Technical debt took on a different meaning with machine learning models. Engineers are continuously improving architectures, optimization processes, and datasets. As a result, the model becomes more accurate. However, changing the detection model for the better does not necessarily guarantee success in the overall behavior of the robot.
There are dozens of components that use the output of object detection models, each of which requires different precision and levels of recollection that are set based on the existing model. However, the new model may work differently in different ways. For example, the probability distribution of the output may be biased to higher values or wider. While average performance is better, they can be worse for a particular group like big cars. To avoid these obstacles, the team calibrates the probabilities and checks the regressions on multiple stratified datasets.
Monitoring trainable software components presents a different set of challenges than monitoring standard software. Little care is taken about lock time or memory usage, as they are mostly constant.
However, the shift of the data set becomes a primary concern – the distribution of data used to train the model differs from that in which the model is currently deployed.
For example, electric scooters driving on sidewalks can suddenly occur. If the model does not take this class into account, the model will have difficulty classifying it correctly.
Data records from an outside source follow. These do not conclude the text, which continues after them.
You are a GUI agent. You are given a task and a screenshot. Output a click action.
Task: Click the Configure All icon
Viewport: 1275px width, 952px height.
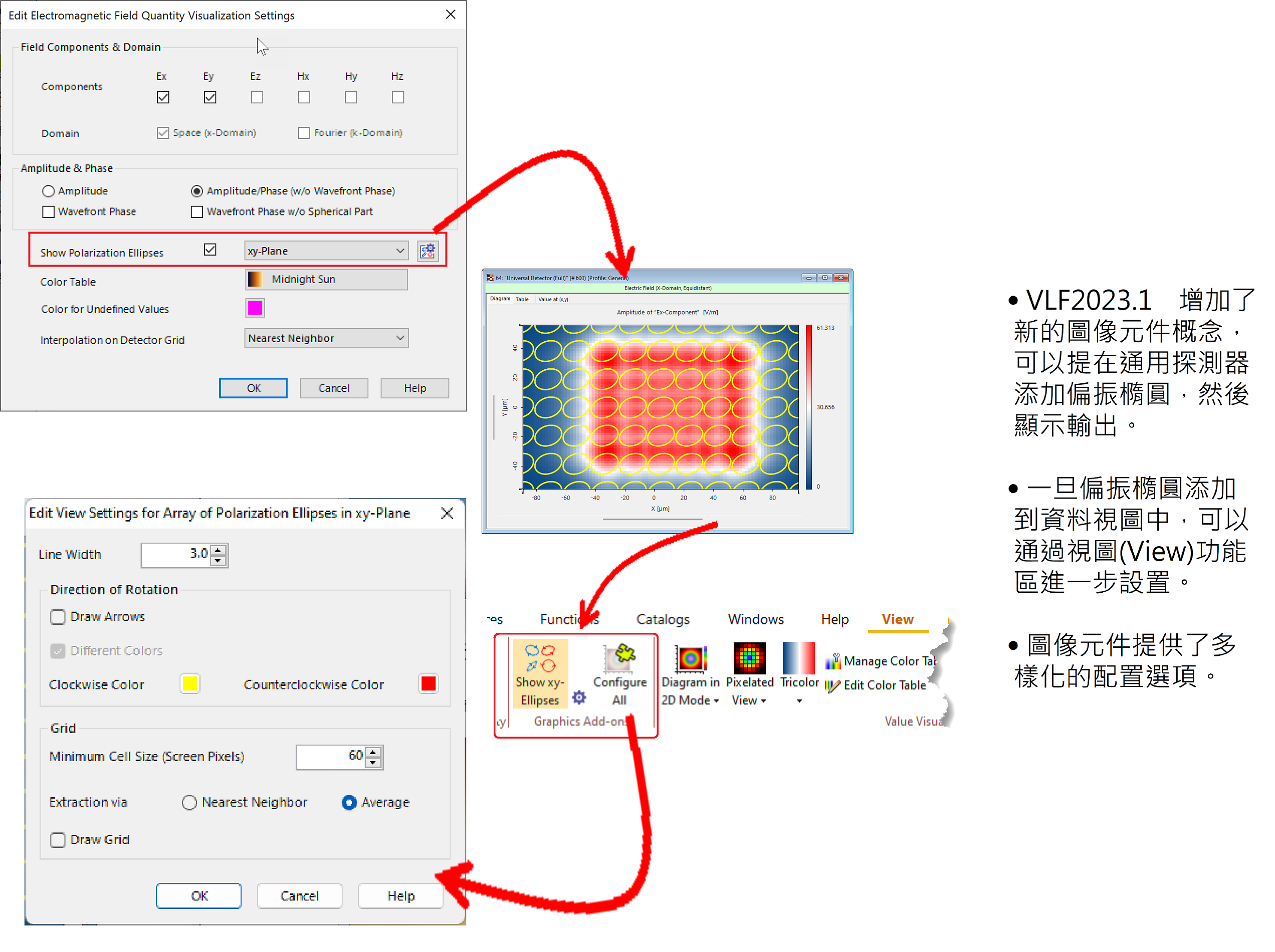pos(619,659)
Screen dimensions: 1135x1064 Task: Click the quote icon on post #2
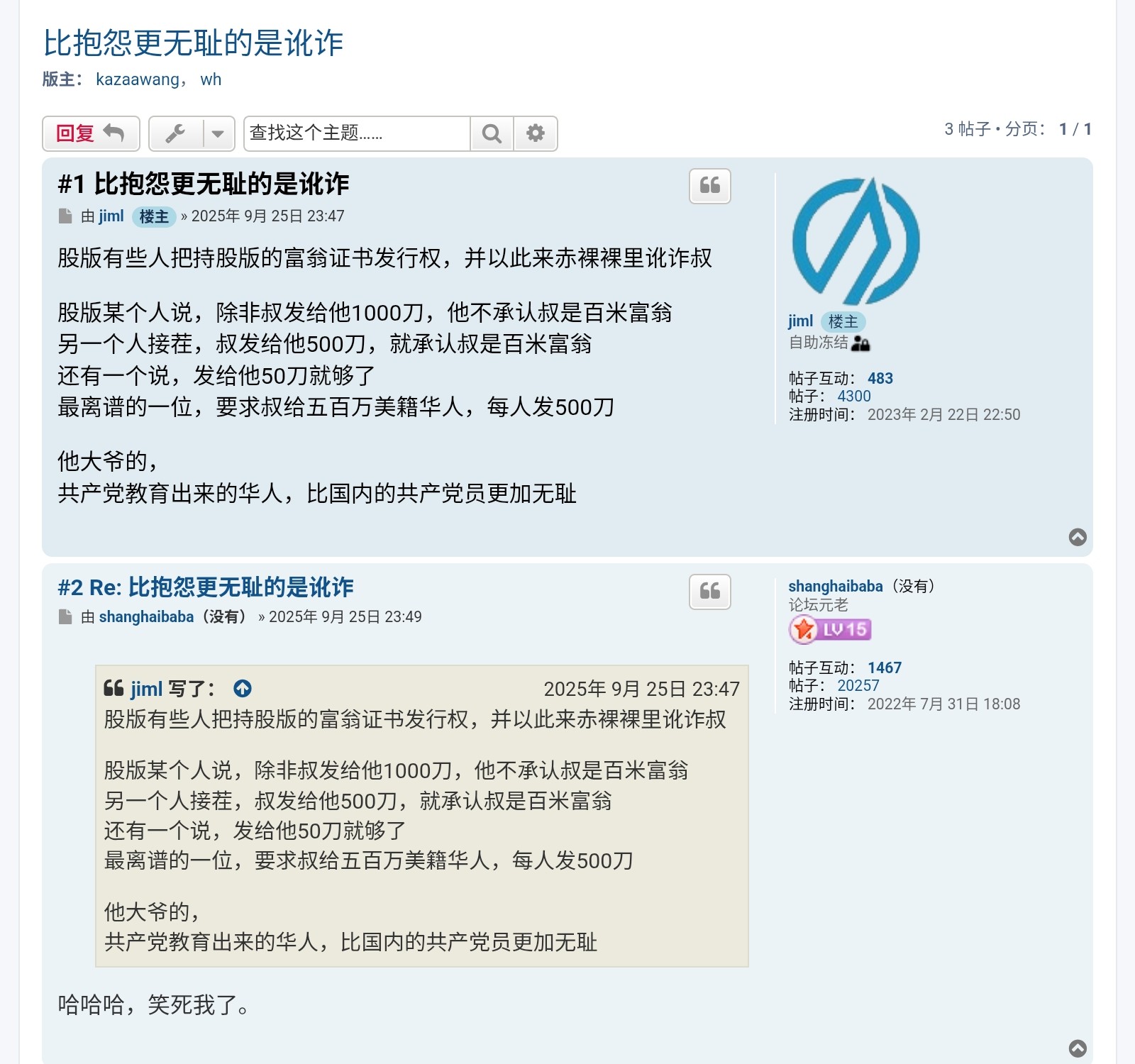710,592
The information derived from the object detection module will not match other sensory information, which will result in seeking help from human operators and thus slowing down delivery.
Neural networks allow Starship robots to be safe at road crossings by avoiding obstacles like cars and on sidewalks by understanding all the different directions people and other obstacles can choose to go.
Starship robots achieve this by using cheap hardware that poses many engineering challenges, but makes robot deliveries a strong reality today. Starship robots make real deliveries seven days a week in several cities around the world, and we are glad to see how our technology continuously brings people increased comfort in their lives.